INSIDE THE PAVILION: Early hiccup but then Gloucestershire in cruise control at Kent

INSIDE THE PAVILION: Early hiccup but then Gloucestershire in cruise control at Kent

INSIDE THE PAVILION: Early hiccup but then Gloucestershire in cruise control at Kent

First published in Sport
Last updated
Wilts and Gloucestershire Standard: John Light by

TWO whacking county wins and a joyous day at Fairford, with the weather defeated on every occasion. make the last week the best of the season so far.

It did not start like that. After 45 minutes, the four-day game at Kent looked lost already. Gloucestershire were put into bat and were 23-3. Chris Dent, captain Klinger and Alex Gidman were back in the pavilion.

The prophets of doom were in full voice. The ultimate winning margin of 290 runs looked as unlikely as me winning a prize at the annual Cooper's Hill cheese rolling contest.

However, Hamish Marshall dug in, wicket keeper Gareth Roderick took the attack to Kent and 252 was the ultimate total. An hour was left to play; could we grab a wicket or two? We did more – we took six! Kent closed on 26-6, on a wicket passed very good by pitch inspector David Capel. Of course, Kent rallied the next day but super Glos were always in cruise control.

Positive second-innings batting meant Kent were set a target of 571. There were some who were critical of Klinger for choosing to bat on so long. Surely he should have declared sooner was an often-expressed view. It was not mine. In recent years we have been abject in defending a last-day total.

At Cheltenham last year, Kent amassed a total of over 400 to win the game. A big total was needed.

Never give a sucker an even break is a good mantra for professional sport and Kent were truly subject to the might and determination of a powerful Gloucestershire side. With such a lead attacking fields could be set and by lunch on the fourth day the game was over. The bowling unit, working as a team drove the final nails home.

Next came Middlesex in the T20 Blast. Wet weather for most of the day put the match in doubt but everyone worked hard and a full game resulted. Again our bowlers did the trick (special mention for Fuller, Norwell and McCarter) and the modest Middlesex total of 111 was reached in the 17th over.

It was a match of few fireworks, the Bristol pitch again being too slow for exciting strokeplay. We shall see the best of the T20 Blast at Bristol only if the wicket is quickened up, because at the moment it is possible to win by doing little more than nudge and nurdle.

There is yet another injury! Wicket keeper Gareth Roderick has again fractured his finger. He scored attractive runs in both innings against Kent, and until injured had taken five catches. The county have done well to recruit former Test player Geraint Jones to replace him.

Geraint has a Kentish smallholding and a number of domestic animals. He had been seeking a loan all season but the problem was finding someone to care for his livestock. This has now been done!

Ten primary schools took part in the Chance to Shine tournament at Fairford. St Lawrence ‘A’ from Lechlade were the winners with Southrop runners-up.
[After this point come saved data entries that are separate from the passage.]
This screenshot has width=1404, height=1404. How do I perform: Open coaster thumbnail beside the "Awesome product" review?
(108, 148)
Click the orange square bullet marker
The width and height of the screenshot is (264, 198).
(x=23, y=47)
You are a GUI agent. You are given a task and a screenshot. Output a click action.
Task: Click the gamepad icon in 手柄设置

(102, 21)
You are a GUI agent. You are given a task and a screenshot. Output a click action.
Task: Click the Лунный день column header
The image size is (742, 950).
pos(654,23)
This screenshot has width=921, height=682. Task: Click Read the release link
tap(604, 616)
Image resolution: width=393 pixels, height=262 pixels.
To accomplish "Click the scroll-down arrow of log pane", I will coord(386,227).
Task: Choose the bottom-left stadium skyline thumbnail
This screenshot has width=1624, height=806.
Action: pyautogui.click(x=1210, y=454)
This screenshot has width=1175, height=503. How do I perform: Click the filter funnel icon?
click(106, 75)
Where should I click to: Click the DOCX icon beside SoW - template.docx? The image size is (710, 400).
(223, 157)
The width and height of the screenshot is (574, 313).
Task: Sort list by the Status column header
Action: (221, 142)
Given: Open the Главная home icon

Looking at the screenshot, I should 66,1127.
David Taylor of the Fairford club and his team organised the day perfectly, but the real stars were those taking part.

The competition rules enable everyone to have a real chance with both bat and ball and each chance was taken. There was no rancour or recrimination, just the joy of taking part in the greatest of games. That is exactly what the Fairford club offers in its season’s programme. All ages and sexes are catered for at the Park Street club, which deserves every plaudit.

Poor weather is affecting local cricket with all county league fixtures cancelled last weekend, Cirencester with three wins in the bag are in a very healthy position.

The town's bowls club has also suffered from the weather but I hear exciting news from the Champion of Champions national competition.

Liz Higgs has just beaten the Cheltenham club champion and is through to the next round. Liz, who is the epitome of elegance on and off the bowling green, tells me the contest was played in wretched weather. Good luck in the next round Liz.

The phrase ‘flighted filth’ occurred in a cricket report last week, referring to the bowling of Phil James of South Cerney. I am flattered. Those words were mine.

I am now off to the South Cerney Duck race where I am sure I shall find Phil. He will no doubt be pleased to tell me of his dismissal of Andrew Parffrey, ‘mine host’ at Jesse Smith’s Bistro. Andrew may be more reluctant to mention the matter.